Written exercise: Return each line below that contains the word "menu".

(Entries on finding words and elements)
********
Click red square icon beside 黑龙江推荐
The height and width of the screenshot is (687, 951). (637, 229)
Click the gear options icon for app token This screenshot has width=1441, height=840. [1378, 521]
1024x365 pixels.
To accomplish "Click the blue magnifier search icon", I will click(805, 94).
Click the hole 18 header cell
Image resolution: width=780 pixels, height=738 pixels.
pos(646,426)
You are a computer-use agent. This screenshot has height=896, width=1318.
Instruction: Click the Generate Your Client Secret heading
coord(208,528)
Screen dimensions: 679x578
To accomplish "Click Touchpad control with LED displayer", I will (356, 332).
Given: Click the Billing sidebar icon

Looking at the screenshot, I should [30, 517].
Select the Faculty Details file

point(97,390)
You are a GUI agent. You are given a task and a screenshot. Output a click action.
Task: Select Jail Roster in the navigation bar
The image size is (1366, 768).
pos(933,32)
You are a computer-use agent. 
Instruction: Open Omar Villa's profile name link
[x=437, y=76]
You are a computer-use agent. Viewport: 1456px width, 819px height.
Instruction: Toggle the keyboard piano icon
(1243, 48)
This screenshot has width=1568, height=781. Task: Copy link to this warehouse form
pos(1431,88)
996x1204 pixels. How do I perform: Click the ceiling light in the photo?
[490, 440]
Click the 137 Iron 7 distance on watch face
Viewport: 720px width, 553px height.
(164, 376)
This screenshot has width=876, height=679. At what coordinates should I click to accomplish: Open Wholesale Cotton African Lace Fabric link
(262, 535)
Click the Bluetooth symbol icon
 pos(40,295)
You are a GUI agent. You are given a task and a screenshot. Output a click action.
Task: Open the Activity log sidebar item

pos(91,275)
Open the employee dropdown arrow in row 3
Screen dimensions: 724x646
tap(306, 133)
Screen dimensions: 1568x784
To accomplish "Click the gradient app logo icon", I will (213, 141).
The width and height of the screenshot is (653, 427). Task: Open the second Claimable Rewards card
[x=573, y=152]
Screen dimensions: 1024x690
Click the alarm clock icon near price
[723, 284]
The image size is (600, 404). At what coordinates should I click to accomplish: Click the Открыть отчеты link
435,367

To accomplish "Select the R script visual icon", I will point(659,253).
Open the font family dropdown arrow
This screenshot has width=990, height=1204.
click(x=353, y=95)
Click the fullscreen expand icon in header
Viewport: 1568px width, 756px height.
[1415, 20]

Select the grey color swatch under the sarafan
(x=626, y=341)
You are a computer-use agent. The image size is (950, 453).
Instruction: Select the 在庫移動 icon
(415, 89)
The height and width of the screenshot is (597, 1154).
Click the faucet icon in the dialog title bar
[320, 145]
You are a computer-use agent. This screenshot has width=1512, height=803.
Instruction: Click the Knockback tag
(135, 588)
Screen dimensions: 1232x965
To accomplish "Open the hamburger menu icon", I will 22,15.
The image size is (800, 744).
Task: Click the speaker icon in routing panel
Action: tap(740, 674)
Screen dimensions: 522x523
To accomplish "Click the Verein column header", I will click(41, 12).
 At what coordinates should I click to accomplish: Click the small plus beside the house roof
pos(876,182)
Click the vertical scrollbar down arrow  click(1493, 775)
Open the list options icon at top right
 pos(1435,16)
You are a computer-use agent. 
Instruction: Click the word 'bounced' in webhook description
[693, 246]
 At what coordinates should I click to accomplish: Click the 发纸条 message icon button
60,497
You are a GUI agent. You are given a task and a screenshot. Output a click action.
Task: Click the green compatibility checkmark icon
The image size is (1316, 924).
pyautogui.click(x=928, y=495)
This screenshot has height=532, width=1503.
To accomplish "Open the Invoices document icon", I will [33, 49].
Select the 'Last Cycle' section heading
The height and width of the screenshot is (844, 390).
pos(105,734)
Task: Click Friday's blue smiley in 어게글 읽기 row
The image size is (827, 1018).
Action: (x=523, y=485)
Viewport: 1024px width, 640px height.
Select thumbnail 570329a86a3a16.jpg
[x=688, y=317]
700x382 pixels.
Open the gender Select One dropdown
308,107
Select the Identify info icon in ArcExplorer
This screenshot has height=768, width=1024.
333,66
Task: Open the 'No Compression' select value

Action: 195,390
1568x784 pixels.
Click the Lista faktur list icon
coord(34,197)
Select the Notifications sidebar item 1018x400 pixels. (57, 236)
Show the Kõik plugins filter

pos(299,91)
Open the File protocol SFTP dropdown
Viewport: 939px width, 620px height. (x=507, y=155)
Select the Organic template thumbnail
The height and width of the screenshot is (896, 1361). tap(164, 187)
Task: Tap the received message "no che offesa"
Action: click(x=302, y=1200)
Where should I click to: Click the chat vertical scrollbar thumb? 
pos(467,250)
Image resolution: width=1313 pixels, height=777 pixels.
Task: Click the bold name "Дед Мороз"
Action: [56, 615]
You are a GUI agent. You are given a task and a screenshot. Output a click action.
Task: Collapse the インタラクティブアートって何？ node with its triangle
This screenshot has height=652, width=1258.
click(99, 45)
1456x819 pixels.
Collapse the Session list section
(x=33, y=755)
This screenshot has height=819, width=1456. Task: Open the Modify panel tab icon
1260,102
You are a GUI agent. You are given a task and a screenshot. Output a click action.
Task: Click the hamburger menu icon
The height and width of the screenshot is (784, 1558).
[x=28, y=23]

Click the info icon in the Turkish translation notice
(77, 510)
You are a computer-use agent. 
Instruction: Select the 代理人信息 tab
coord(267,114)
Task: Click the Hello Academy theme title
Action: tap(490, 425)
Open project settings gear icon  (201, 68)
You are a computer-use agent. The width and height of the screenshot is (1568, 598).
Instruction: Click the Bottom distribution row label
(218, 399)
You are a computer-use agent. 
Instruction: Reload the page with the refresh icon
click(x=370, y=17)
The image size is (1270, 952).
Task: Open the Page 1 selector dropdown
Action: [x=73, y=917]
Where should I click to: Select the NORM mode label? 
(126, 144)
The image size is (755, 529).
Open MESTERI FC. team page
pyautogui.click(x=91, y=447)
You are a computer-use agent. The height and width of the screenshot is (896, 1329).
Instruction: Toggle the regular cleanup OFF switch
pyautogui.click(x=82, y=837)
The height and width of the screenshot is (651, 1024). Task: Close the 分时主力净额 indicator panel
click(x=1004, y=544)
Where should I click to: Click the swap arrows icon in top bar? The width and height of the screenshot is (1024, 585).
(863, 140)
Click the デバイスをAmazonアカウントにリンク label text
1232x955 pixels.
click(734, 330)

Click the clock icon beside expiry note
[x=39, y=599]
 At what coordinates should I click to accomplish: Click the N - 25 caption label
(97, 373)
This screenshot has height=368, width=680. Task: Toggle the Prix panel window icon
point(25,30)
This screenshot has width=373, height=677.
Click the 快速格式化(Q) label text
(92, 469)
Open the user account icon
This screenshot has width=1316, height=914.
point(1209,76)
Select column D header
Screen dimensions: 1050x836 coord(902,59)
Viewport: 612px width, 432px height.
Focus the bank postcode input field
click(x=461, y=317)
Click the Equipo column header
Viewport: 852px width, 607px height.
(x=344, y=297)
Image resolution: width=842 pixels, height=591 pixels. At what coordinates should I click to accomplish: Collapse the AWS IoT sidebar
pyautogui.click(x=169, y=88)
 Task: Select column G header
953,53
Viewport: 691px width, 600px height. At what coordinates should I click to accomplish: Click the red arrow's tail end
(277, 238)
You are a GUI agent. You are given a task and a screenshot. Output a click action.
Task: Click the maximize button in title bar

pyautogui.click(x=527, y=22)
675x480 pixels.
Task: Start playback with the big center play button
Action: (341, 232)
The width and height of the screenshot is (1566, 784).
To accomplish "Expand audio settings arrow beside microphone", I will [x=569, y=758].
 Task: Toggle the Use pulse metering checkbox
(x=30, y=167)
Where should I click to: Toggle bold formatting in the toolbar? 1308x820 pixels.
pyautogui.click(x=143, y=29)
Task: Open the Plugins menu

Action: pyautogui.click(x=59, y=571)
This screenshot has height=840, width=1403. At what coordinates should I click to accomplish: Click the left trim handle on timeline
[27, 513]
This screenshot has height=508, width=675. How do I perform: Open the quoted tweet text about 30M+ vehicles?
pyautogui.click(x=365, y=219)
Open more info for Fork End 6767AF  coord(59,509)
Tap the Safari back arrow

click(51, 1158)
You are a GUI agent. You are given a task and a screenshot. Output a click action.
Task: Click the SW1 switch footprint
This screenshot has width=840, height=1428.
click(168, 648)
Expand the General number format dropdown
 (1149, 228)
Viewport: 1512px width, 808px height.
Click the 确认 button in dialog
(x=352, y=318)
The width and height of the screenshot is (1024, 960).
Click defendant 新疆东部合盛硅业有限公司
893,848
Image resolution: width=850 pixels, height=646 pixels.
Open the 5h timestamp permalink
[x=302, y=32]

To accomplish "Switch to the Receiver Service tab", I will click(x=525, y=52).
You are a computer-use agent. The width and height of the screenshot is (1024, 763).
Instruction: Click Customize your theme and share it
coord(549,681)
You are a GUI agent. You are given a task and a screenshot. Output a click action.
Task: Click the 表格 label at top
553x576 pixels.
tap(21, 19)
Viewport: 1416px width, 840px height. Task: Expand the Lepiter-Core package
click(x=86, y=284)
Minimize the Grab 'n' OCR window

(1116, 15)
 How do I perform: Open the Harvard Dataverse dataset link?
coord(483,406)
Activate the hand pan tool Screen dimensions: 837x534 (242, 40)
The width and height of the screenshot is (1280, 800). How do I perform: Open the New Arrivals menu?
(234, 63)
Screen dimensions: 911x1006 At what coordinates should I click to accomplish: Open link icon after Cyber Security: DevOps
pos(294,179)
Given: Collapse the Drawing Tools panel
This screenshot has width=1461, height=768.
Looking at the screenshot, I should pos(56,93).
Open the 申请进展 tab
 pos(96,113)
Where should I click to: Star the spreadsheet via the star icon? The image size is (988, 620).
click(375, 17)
********
Problem solution:
To accomplish "Open the hamburger menu icon", I will 22,15.
Task: Click the hamburger menu icon
Task: Open the Plugins menu
The width and height of the screenshot is (1280, 800). How do I perform: Open the New Arrivals menu?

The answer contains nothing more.